Castle is best known, however, as the producer / director of some Poverty Row horror films, one of which, Macabre (1958), has been nominated by Stephen King as one of the top 20 scary films of all time. More precisely, the reference books still include him because of the string of daft tricks he used to boost them.

It was Castle who decided to plug Macabre - which plagiarised Henri-Georges Clouzot's Les Diaboliques (1955) - by taking out a policy with Lloyd's insuring cinemagoers for dollars 1,000 in case they died of fright (hard to imagine Lloyd's agreeing to that nowadays), and then parking hearses outside cinemas.

Fired by the success of the Macabre gimmickry, Castle launched himself into a spiral of ever more ridiculous, and lucrative, ploys. The House on Haunted Hill (1959) boasted not only Vincent Price but a technique known as 'Emergo', which was nothing more than a 12-foot plastic skeleton that would leap out of a box mounted by the screen and zoom above the audience's heads on wires.

Next, for The Tingler (1959), came 'Percepto', an electric buzzer fixed underneath the seat and activated by the projectionist at key moments; the same gadget is used by Woolsey for Mant. 'Percepto' helped reinforce the film's other stunt, which was a public announcement that The Tingler - a sort of killer lobster - was loose in the theatre and could only be killed by mass screaming. Eat your heart out, Robert Bresson.

Castle's ingenuity ran to such triumphs as 'Illusion-O' (a novel form of 3-D), the 'Fright Break', the 'Punishment Poll' and 'Coward's Corner' (for anyone rash enough to take up the offer of a refund if too frightened to stay until the final reel) - all of them lovingly detailed in Crackpot, a book of essays by the underground director John Waters, who himself came up with scratch 'n' sniff 'Odorama' cards for his film Polyester. Waters goes so far as to claim that Castle is a genius.

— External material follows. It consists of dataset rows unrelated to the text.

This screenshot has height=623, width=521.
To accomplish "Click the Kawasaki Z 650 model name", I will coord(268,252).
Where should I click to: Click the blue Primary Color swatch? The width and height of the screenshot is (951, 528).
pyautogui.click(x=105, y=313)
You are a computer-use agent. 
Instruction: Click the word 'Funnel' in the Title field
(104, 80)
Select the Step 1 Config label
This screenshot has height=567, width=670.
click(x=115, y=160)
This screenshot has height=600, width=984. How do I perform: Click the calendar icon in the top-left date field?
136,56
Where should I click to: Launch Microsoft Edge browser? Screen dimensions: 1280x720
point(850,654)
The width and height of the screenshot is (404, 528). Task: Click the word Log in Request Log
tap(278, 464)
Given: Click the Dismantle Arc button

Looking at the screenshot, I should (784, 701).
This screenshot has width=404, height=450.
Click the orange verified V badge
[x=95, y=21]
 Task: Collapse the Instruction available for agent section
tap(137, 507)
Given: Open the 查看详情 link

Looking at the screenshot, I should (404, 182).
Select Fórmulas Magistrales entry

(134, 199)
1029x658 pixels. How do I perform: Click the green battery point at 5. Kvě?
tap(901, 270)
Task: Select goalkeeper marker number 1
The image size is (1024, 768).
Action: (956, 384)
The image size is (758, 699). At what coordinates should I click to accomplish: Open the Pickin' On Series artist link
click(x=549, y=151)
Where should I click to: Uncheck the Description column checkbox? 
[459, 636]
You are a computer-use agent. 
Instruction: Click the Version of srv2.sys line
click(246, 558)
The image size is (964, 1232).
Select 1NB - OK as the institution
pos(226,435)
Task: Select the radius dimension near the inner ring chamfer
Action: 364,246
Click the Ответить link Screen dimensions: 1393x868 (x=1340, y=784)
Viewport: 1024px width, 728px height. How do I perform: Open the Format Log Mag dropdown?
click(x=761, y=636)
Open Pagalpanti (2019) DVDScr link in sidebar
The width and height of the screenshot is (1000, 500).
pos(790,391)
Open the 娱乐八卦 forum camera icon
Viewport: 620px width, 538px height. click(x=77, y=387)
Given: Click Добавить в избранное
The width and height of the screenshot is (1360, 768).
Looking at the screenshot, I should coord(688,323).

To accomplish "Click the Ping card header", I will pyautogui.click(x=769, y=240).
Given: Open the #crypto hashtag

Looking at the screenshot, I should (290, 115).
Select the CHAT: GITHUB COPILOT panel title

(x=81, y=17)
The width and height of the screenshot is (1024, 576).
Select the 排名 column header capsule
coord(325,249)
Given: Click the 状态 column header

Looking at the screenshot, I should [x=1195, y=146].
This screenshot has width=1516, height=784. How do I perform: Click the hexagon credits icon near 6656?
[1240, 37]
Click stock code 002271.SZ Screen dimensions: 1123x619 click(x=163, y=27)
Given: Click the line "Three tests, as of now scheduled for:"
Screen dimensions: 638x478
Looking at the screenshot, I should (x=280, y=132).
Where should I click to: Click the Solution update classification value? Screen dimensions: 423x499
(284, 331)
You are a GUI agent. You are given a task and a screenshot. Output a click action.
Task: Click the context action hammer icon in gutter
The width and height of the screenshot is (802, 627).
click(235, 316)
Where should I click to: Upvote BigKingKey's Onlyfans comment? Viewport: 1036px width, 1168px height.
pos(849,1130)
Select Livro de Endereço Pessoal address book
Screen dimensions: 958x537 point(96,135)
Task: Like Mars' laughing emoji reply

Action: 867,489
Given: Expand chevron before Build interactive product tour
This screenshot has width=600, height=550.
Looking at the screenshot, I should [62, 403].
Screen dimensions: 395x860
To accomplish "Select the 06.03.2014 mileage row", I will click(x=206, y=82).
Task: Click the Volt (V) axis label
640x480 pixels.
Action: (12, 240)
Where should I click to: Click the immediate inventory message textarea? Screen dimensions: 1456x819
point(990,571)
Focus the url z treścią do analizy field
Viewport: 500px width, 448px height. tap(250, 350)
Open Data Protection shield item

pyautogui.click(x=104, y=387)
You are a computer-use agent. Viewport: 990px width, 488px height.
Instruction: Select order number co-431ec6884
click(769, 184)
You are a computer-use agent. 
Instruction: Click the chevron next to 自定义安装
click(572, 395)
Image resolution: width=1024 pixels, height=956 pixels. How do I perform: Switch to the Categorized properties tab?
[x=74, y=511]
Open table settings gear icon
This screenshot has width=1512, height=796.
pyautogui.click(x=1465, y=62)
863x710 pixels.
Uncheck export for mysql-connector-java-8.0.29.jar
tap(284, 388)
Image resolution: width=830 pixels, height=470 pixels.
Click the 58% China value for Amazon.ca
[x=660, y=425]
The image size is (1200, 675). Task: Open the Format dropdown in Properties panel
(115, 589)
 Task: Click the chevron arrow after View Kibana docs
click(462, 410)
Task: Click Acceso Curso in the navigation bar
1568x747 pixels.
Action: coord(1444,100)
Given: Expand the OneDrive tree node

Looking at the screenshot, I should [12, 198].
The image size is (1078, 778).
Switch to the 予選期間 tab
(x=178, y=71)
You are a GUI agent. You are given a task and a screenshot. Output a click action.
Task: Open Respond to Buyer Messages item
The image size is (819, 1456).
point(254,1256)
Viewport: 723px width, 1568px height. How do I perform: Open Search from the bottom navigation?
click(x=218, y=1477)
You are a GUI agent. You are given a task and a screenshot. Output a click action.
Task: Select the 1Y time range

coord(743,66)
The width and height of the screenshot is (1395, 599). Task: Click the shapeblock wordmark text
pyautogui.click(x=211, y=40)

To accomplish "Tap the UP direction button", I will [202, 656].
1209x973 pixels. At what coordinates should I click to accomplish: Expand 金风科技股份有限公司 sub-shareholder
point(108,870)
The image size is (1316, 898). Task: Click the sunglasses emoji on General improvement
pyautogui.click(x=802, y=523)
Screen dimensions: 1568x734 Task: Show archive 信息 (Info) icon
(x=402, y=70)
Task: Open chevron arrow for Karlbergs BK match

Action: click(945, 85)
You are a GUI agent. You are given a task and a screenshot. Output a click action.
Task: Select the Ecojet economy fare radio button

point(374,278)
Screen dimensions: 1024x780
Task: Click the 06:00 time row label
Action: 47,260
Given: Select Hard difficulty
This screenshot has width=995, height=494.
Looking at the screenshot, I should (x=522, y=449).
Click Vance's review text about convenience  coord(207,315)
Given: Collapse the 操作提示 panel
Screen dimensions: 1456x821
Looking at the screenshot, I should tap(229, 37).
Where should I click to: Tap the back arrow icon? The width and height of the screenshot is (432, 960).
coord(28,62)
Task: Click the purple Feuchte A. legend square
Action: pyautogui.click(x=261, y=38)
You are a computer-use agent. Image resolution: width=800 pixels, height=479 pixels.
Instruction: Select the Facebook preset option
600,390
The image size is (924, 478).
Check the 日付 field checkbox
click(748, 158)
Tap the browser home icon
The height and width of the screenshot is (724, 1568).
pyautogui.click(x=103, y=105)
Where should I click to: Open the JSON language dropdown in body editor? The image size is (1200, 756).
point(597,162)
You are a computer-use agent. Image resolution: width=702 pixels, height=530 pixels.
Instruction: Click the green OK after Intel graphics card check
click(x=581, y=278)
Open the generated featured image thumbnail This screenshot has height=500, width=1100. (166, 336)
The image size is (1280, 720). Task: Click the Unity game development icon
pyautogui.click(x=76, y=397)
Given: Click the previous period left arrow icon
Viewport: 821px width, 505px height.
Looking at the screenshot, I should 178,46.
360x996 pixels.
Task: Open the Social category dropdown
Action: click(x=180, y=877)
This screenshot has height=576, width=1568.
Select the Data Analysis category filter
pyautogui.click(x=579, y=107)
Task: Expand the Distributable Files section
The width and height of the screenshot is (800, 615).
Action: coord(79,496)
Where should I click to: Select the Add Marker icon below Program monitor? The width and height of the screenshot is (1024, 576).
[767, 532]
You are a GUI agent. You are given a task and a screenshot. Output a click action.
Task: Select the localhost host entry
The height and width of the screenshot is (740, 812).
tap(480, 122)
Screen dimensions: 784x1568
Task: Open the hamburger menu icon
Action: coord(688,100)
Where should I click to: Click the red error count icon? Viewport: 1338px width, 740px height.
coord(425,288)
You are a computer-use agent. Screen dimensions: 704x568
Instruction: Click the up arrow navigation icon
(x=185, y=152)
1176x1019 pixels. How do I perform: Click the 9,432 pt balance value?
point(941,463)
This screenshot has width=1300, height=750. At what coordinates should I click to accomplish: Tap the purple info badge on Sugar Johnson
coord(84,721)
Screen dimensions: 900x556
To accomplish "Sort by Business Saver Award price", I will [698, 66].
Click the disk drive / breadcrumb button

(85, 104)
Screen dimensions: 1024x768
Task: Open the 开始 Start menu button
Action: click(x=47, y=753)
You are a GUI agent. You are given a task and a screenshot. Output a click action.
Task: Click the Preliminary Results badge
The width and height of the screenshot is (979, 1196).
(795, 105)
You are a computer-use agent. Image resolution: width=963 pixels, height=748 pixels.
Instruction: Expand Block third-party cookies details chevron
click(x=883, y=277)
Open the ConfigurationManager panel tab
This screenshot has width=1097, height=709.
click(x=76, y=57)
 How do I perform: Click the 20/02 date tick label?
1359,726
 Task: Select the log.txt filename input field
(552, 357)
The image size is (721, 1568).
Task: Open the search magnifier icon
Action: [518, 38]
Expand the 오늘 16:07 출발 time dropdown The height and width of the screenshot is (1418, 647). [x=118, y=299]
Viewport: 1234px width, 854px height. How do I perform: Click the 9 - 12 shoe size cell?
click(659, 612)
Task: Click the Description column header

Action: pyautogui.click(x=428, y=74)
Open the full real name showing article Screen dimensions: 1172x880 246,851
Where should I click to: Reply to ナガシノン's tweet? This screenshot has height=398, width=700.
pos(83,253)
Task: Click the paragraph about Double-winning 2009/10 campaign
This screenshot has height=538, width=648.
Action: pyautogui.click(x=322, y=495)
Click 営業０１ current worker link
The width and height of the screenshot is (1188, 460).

Dante seems to share this view, or something like it, and the reasons are not far to seek. He began his film-making career by working for that other grand master of exploitation, Roger Corman, who also lends a final trait or two to Lawrence Woolsey. Critical estimate of Corman's own prolific output has swung between neglect and respect, but no one can reasonably deny that his proteges add up to a formidable troupe: Francis Coppola, Martin Scorsese, Robert Towne, Robert De Niro, Jack Nicholson, Peter Bogdanovich . . . All of them launched their careers on material every bit as disreputable as Mant.

While Matinee is not much more than a broad joke, it's a joke that pays some serious dues to the trashy, late-Fifties and early-Sixties roots from which some of Hollywood's biggest names have sprung. Without Dementia 13, perhaps no Apocalypse Now; without Boxcar Bertha, no Raging Bull; without The Last Woman on Earth, no Chinatown. Or, to strain the horticultural metaphor: Lawrence Woolsey and his ilk may have dealt in utter rubbish, but rubbish makes good compost, and you need compost to grow a healthy garden.